One piece of news that has emerged recently is that Post Office is unable to proceed with compensation for about 1000 cases because they cannot find any evidence that Horizon was at fault. Another case is that one former postmaster is in prison for murdering his wife and part of the evidence for that is that he suffered from shortfalls in his Horizon system. How can it be that we are so many years into the Inquiry and contributory court cases and there is still discussion as to whether a postmaster is experiencing bugs errors and defects!

One of the most frustrating points about out listening to the Inquiry is that witnesses and lawyers have such a feeble grasp of how software bugs are created distributed and fixed. It may be this is deliberate in some way as at one point people wanted to deny that bugs even exist. Even going so far as to name them using some innocent expression in the hope that nobody would notice.

Well let’s be honest, every non-trivial piece of software that was ever developed has bugs. It may be they are covered in well worn paths and so are not obvious but they are always there just waiting for someone to go down that wrong path. Even if your team has developed the first bug free piece of code you can rest assured that the Operating system or dependent product does not.

So how does the software business work at all? One way is to insist that all software is used at your own risk, i.e. they simply deny bugs exist or the only remedy they offer is that they will attempt to fix any reported problems.
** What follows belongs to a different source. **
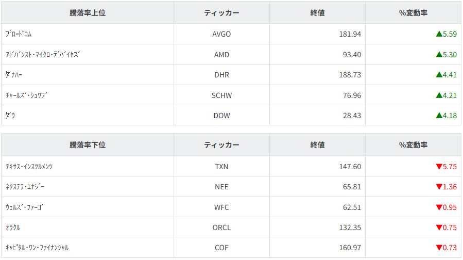Click red down arrow beside 0.95

coord(439,207)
You may have to have a “support contract” in order to report bugs in any software you have. You will only be able to do this if you have “supported versions” of associated software (e.g. operating systems). For customers like Post Office who have “estates” of computers coming to their end of life it may be that systems have gone out of contract. This is a question that needs to be asked and answered for Post Office but nobody has at the Inquiry.
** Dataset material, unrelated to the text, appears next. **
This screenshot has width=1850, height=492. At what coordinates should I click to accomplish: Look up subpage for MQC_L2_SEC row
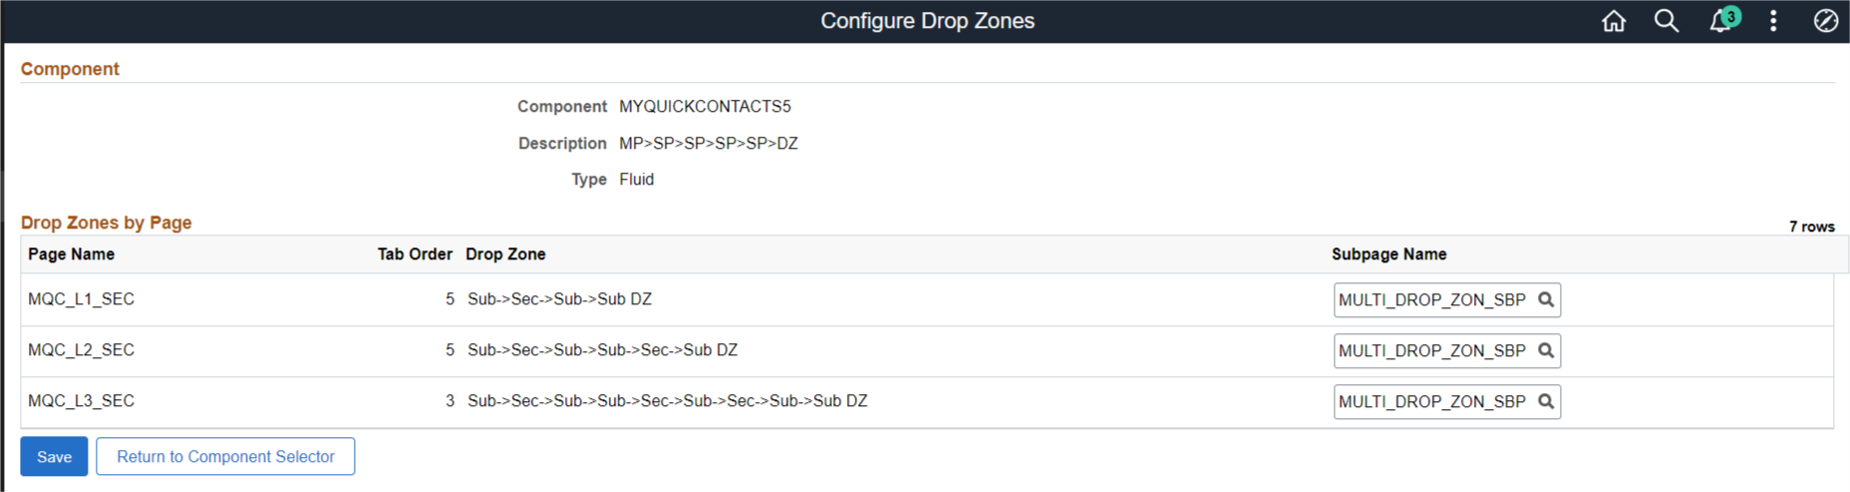[x=1546, y=350]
Software needs to be distributed, not just your application but all the base applications and operating systems. For a large estate this can be expensive and difficult. Nevertheless the process has to be documented, tested and rolled out. The Inquiry never asked how this was done and the parties (Fujitsu and Post office) never stated how they did it.

Once the systems are up and running problems can be experienced by users. They should be able to report those problems, get them investigated and receive a fix. How should they get fix? That was never asked or discussed at the Inquiry. Did individuals get a fix? Were fixes collected and rolled out to all post offices? Did someone have to visit and do that or was it automatically rolled out ? (as pretty much everybody does now).

Users should get a report on each problem they report. The Inquiry heard a lot from Fujitsu Support and they seemed to be a very professional outfit. Not many other companies are that organised. When they report a problem that is already known they should receive a description via a KEL. The KEL is now well known to all who have studied the Horizon system. They are an excellent idea and prevent duplicated work. What they are NOT though is a repository for all problems, at least in this author’s humble opinion. The Inquiry and indeed contributing Lawyers for the appeal cases tried to present them as though they were such. How can we know – simple just ask someone at Fujitsu! The inquiry did just this but this author felt the Inquiry used leading questions.

Problems should then be passed to development for investigation, resolution and correction. Each problem should be documented in the relevant Problem Management Database. Note this is not any support database. The developers should decide whether this is a one off problem that needs a one-off fix or to be rushed out in a release for all postmasters.

We do know that Fujitsu used named releases, they were mentioned in evidence. However what ere the rules governed when a release was made? How much documentation was made for each problem resolved? None of that release documentation was made available to the Inquiry.